>> begin Data for this task

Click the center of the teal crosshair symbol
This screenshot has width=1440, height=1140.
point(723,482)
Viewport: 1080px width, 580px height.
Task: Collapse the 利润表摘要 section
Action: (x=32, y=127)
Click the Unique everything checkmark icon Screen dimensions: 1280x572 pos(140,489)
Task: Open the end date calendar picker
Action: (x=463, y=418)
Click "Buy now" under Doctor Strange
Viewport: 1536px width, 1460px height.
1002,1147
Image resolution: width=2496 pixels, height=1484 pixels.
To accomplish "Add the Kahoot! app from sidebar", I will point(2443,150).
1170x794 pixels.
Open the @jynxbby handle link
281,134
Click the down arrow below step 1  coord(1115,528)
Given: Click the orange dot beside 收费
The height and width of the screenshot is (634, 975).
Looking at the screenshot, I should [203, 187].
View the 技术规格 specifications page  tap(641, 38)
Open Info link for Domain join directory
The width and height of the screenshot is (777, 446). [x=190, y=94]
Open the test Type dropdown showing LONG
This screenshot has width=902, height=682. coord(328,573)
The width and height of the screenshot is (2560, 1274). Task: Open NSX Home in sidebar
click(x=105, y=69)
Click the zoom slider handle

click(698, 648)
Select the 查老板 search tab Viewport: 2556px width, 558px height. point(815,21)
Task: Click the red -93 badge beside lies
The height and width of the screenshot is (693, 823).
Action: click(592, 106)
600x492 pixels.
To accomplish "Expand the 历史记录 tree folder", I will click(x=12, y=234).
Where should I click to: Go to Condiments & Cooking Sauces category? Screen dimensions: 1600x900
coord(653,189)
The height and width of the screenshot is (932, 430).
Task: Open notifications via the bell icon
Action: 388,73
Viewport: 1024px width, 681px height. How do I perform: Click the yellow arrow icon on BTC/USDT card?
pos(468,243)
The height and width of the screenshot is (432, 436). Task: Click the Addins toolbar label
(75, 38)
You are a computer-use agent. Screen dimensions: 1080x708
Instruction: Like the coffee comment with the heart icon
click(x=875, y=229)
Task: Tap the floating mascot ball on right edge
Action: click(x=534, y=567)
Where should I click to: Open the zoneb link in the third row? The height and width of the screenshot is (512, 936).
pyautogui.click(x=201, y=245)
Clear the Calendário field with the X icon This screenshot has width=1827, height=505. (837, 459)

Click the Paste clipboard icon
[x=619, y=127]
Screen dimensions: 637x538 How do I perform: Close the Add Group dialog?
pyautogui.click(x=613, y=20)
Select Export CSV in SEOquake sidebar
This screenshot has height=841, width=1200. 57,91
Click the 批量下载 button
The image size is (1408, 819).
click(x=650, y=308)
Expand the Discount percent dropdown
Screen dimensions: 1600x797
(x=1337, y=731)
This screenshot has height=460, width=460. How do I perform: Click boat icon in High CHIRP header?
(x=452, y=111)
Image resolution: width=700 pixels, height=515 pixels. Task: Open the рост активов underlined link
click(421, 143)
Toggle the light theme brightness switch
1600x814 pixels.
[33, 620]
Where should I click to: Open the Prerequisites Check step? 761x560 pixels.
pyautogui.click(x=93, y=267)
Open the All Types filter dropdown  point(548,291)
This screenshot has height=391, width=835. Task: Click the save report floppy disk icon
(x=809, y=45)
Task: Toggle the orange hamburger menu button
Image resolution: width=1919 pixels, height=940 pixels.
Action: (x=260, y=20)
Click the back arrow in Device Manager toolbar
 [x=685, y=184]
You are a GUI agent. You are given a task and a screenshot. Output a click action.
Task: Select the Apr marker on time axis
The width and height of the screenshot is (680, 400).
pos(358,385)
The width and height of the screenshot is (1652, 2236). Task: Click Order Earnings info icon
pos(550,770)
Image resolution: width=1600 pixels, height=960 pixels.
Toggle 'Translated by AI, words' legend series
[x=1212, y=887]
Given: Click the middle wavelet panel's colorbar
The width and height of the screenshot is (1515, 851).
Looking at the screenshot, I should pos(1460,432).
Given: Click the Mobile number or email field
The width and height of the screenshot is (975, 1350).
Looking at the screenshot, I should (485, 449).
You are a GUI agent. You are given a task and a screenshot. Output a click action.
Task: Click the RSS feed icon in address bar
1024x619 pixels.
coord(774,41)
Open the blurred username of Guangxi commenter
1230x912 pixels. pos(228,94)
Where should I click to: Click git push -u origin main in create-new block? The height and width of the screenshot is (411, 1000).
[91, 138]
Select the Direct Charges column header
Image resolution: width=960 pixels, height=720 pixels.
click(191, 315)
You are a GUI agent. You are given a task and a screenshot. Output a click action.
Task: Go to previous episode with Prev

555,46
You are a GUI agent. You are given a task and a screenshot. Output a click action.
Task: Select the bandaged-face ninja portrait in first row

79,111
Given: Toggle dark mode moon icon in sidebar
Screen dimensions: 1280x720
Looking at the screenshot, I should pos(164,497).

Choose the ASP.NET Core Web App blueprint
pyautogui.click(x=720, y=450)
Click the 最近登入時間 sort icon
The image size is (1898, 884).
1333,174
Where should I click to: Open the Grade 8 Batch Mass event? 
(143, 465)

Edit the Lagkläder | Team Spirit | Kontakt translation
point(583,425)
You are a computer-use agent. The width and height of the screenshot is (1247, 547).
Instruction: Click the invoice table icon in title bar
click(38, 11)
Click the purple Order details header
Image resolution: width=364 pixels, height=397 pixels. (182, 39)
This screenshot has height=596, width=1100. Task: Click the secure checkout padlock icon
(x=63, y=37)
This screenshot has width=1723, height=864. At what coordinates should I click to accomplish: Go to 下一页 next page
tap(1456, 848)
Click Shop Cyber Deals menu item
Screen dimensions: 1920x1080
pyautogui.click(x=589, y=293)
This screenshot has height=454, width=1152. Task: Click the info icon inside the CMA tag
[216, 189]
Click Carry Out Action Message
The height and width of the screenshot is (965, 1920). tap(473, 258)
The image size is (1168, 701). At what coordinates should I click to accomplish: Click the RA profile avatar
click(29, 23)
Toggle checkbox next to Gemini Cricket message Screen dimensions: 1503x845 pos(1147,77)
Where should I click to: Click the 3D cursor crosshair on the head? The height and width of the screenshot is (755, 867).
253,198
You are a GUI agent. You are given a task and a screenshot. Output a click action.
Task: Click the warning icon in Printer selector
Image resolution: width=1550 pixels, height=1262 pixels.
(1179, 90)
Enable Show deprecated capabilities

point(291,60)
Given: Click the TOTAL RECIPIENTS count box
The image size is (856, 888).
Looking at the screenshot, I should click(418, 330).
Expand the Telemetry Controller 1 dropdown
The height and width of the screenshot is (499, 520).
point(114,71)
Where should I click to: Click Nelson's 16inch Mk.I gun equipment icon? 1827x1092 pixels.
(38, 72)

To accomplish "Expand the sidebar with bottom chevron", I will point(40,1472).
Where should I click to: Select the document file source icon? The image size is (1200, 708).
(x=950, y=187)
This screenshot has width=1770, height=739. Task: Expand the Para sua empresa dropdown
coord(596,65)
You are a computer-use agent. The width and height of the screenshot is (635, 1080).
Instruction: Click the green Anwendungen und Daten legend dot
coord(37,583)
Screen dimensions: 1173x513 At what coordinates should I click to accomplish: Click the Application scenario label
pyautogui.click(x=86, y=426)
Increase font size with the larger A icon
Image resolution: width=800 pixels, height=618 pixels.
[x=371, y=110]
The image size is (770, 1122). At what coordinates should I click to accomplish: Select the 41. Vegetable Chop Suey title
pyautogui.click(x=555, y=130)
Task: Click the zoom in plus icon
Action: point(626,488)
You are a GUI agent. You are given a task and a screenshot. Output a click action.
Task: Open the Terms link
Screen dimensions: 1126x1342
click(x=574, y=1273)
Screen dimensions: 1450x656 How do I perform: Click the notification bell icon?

>> end Data for this task

**Set exercise**
Lay out the part of the data that opens with the line containing "Given: Click the orange dot beside 收费" and closes with the line containing "click(421, 143)", both lines included, as a Markdown table. Use the columns "Row" and "Line", and leave out blank lines.

**The reply**
| Row | Line |
|---|---|
| 1 | Given: Click the orange dot beside 收费 |
| 2 | The height and width of the screenshot is (634, 975). |
| 3 | Looking at the screenshot, I should [203, 187]. |
| 4 | View the 技术规格 specifications page  tap(641, 38) |
| 5 | Open Info link for Domain join directory |
| 6 | The width and height of the screenshot is (777, 446). [x=190, y=94] |
| 7 | Open the test Type dropdown showing LONG |
| 8 | This screenshot has width=902, height=682. coord(328,573) |
| 9 | The width and height of the screenshot is (2560, 1274). Task: Open NSX Home in sidebar |
| 10 | click(x=105, y=69) |
| 11 | Click the zoom slider handle |
| 12 | click(698, 648) |
| 13 | Select the 查老板 search tab Viewport: 2556px width, 558px height. point(815,21) |
| 14 | Task: Click the red -93 badge beside lies |
| 15 | The height and width of the screenshot is (693, 823). |
| 16 | Action: click(592, 106) |
| 17 | 600x492 pixels. |
| 18 | To accomplish "Expand the 历史记录 tree folder", I will click(x=12, y=234). |
| 19 | Where should I click to: Go to Condiments & Cooking Sauces category? Screen dimensions: 1600x900 |
| 20 | coord(653,189) |
| 21 | The height and width of the screenshot is (932, 430). |
| 22 | Task: Open notifications via the bell icon |
| 23 | Action: 388,73 |
| 24 | Viewport: 1024px width, 681px height. How do I perform: Click the yellow arrow icon on BTC/USDT card? |
| 25 | pos(468,243) |
| 26 | The height and width of the screenshot is (432, 436). Task: Click the Addins toolbar label |
| 27 | (75, 38) |
| 28 | You are a computer-use agent. Screen dimensions: 1080x708 |
| 29 | Instruction: Like the coffee comment with the heart icon |
| 30 | click(x=875, y=229) |
| 31 | Task: Tap the floating mascot ball on right edge |
| 32 | Action: click(x=534, y=567) |
| 33 | Where should I click to: Open the zoneb link in the third row? The height and width of the screenshot is (512, 936). |
| 34 | pyautogui.click(x=201, y=245) |
| 35 | Clear the Calendário field with the X icon This screenshot has width=1827, height=505. (837, 459) |
| 36 | Click the Paste clipboard icon |
| 37 | [x=619, y=127] |
| 38 | Screen dimensions: 637x538 How do I perform: Close the Add Group dialog? |
| 39 | pyautogui.click(x=613, y=20) |
| 40 | Select Export CSV in SEOquake sidebar |
| 41 | This screenshot has height=841, width=1200. 57,91 |
| 42 | Click the 批量下载 button |
| 43 | The image size is (1408, 819). |
| 44 | click(x=650, y=308) |
| 45 | Expand the Discount percent dropdown |
| 46 | Screen dimensions: 1600x797 |
| 47 | (x=1337, y=731) |
| 48 | This screenshot has height=460, width=460. How do I perform: Click boat icon in High CHIRP header? |
| 49 | (x=452, y=111) |
| 50 | Image resolution: width=700 pixels, height=515 pixels. Task: Open the рост активов underlined link |
| 51 | click(421, 143) |